Alessano. In manette Massimo Luigi Torsello. Deve scontare un residuo di pena per una rapina commessa nel 1998 che si concluse con la morte della vittima

ALESSANO – E’ stato arrestato per scontare un residuo pena di un anno, sette mesi e 23 giorni per rapina aggravata in concorso. Si trova presso la Casa circondariale di Borgo San Nicola, dove è stato condotto dai carabinieri di Alessano, Massimo Luigi Torsello, 56enne del posto. Nei suoi confronti l’Ufficio Esecuzioni Penali della Procura Generale della Repubblica presso la Corte di Appello di Lecce aveva emesso un ordine di esecuzione per la carcerazione.

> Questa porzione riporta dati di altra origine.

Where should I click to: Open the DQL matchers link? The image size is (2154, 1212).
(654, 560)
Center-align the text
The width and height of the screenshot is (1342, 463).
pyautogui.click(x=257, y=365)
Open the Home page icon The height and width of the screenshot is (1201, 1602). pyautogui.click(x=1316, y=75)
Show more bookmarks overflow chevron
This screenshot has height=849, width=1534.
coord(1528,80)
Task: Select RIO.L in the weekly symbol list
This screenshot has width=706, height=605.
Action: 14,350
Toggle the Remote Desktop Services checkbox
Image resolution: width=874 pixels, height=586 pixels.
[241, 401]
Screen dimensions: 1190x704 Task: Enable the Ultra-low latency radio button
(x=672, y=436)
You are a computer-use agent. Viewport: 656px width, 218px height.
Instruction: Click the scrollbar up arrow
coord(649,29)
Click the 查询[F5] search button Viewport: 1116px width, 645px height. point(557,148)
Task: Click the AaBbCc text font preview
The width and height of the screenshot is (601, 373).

I fatti che hanno portato alla condanna dell’uomo risalgono al mese di ottobre del 1998 quando Torsello e l’allora fidanzata, che prestava lavoro come badante ad una persona anziana, decisero di derubare il datore di lavoro della donna. Il colpo, che fruttò ai due circa cinque milioni delle vecchie lire, ebbe però un esito tragico perché la vittima spirò. Dopo alcuni mesi Torsello venne arrestato dai carabinieri; ebbe così inizio l’iter processuale che si concluse con la condanna per rapina aggravata in concorso per lui e la complice. Oggi Torsello è stato raggiunto dai carabinieri presso la sua attuale abitazione di Presicce; lì i militari gli hanno notificato l’ordinanza di esecuzione per la carcerazione in quanto la pena non è stata completamente espiata.